▽
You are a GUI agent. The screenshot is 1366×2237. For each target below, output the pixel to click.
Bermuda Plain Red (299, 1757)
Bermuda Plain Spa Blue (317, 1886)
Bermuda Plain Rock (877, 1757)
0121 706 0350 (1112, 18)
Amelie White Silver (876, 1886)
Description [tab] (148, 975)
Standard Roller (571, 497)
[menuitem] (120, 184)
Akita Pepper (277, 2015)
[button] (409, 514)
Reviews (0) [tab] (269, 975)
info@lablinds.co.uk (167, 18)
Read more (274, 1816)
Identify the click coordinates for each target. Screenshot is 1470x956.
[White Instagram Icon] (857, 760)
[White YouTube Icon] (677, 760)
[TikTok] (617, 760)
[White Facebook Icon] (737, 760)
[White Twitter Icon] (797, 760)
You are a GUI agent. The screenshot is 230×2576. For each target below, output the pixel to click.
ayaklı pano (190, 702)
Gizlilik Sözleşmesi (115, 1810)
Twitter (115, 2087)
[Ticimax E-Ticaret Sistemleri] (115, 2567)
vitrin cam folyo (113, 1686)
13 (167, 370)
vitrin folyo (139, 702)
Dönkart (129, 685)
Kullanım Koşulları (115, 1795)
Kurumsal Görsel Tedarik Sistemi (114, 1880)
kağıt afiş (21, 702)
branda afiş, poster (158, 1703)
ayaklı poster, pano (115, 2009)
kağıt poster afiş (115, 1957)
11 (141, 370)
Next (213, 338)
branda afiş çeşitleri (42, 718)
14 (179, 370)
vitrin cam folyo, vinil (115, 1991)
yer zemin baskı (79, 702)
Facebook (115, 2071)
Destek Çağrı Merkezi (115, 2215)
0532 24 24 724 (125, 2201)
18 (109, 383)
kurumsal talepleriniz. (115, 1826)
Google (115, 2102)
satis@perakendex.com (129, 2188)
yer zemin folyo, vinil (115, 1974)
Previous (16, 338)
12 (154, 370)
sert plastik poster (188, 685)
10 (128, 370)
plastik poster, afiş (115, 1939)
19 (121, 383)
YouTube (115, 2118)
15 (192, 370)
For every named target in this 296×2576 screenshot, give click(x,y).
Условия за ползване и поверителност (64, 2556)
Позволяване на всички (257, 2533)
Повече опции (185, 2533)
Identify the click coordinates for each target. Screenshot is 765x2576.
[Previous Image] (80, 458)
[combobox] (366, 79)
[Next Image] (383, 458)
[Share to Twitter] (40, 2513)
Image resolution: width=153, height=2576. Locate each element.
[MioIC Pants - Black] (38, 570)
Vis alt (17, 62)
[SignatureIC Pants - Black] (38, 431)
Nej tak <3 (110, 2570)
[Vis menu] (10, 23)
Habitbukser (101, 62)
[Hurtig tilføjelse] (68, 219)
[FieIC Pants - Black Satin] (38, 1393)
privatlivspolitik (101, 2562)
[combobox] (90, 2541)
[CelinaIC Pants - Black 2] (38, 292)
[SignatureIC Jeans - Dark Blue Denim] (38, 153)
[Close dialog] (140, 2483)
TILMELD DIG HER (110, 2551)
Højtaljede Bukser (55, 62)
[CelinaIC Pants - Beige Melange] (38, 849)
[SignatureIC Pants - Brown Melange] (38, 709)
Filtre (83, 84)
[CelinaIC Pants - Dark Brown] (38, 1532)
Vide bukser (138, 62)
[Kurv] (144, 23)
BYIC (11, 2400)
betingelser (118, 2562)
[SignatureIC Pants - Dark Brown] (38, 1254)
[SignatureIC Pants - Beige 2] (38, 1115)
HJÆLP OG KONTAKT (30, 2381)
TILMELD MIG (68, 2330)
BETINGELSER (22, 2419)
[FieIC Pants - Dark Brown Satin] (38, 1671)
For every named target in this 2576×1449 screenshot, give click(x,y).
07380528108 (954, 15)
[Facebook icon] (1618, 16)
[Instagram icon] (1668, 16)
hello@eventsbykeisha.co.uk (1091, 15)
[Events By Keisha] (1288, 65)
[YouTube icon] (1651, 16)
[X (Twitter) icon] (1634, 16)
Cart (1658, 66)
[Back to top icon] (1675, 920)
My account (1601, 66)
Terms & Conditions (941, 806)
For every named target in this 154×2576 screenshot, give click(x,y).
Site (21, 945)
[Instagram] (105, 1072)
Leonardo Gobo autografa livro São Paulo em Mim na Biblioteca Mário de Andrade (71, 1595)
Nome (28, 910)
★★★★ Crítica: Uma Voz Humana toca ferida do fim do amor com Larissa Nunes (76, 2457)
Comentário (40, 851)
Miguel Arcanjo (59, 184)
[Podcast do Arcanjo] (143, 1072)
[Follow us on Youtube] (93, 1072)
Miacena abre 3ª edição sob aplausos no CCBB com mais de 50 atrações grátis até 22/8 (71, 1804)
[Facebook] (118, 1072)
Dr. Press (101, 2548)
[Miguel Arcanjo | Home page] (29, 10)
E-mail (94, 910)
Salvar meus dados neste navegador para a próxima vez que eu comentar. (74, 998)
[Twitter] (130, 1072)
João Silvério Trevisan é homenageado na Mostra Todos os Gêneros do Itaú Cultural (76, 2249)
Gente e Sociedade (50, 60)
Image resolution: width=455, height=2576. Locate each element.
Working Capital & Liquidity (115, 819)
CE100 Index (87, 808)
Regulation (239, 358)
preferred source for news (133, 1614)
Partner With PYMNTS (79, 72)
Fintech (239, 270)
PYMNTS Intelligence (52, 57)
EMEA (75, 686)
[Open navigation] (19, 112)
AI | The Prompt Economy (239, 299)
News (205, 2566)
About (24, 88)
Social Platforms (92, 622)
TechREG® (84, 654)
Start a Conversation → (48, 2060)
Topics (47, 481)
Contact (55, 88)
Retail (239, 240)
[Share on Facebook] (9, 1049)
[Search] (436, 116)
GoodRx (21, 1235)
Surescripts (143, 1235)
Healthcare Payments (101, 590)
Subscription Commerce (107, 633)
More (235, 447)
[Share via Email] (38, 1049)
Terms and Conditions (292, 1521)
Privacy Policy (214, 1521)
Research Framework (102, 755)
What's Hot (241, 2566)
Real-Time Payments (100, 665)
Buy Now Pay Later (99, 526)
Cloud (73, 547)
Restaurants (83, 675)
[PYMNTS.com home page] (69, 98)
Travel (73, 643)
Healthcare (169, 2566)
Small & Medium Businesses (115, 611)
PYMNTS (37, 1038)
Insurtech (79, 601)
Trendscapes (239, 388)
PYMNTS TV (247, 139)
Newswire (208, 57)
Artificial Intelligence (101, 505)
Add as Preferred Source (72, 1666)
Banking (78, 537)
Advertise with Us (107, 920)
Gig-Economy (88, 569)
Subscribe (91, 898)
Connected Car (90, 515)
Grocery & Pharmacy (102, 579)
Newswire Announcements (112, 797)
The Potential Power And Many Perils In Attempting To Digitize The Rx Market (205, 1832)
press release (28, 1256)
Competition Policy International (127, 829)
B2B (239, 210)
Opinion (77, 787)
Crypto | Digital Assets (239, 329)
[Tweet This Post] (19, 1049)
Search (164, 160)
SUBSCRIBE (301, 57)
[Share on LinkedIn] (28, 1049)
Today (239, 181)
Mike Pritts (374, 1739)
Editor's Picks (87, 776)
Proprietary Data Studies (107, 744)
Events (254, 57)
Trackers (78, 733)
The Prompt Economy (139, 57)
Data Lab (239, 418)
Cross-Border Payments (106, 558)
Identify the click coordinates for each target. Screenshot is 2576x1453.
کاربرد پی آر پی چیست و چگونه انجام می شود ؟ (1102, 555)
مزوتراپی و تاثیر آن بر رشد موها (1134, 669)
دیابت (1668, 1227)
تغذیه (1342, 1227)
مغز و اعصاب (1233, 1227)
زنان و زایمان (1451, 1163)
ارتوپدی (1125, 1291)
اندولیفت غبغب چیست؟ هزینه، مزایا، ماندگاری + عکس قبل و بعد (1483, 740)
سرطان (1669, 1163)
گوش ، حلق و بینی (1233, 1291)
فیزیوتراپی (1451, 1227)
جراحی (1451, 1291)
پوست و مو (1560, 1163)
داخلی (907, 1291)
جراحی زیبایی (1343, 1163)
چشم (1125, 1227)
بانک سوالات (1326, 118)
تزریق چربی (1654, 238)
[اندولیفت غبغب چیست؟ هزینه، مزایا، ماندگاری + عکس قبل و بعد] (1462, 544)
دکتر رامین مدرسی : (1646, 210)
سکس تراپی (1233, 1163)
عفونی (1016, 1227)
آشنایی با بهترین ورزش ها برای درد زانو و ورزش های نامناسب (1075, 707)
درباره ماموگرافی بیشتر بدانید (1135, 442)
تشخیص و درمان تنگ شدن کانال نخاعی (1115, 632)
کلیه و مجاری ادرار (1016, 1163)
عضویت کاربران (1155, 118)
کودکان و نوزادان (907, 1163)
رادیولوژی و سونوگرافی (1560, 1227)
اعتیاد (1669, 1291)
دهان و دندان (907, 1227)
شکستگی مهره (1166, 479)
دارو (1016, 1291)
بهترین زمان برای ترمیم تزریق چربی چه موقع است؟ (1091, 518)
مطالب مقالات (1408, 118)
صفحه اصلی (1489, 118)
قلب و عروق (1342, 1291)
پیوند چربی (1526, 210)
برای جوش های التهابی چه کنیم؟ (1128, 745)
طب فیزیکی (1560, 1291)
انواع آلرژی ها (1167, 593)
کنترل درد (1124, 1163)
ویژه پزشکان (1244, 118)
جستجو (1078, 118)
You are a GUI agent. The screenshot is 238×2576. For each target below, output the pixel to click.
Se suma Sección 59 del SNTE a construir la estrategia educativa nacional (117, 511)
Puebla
△
Copy exactly the lines that run from the first line of the data to the line containing "Standard Roller (571, 497)", please, with both ends included and nothing else.

You are a GUI agent. The screenshot is 1366×2237. For each target below, output the pixel to click.
Bermuda Plain Red (299, 1757)
Bermuda Plain Spa Blue (317, 1886)
Bermuda Plain Rock (877, 1757)
0121 706 0350 (1112, 18)
Amelie White Silver (876, 1886)
Description [tab] (148, 975)
Standard Roller (571, 497)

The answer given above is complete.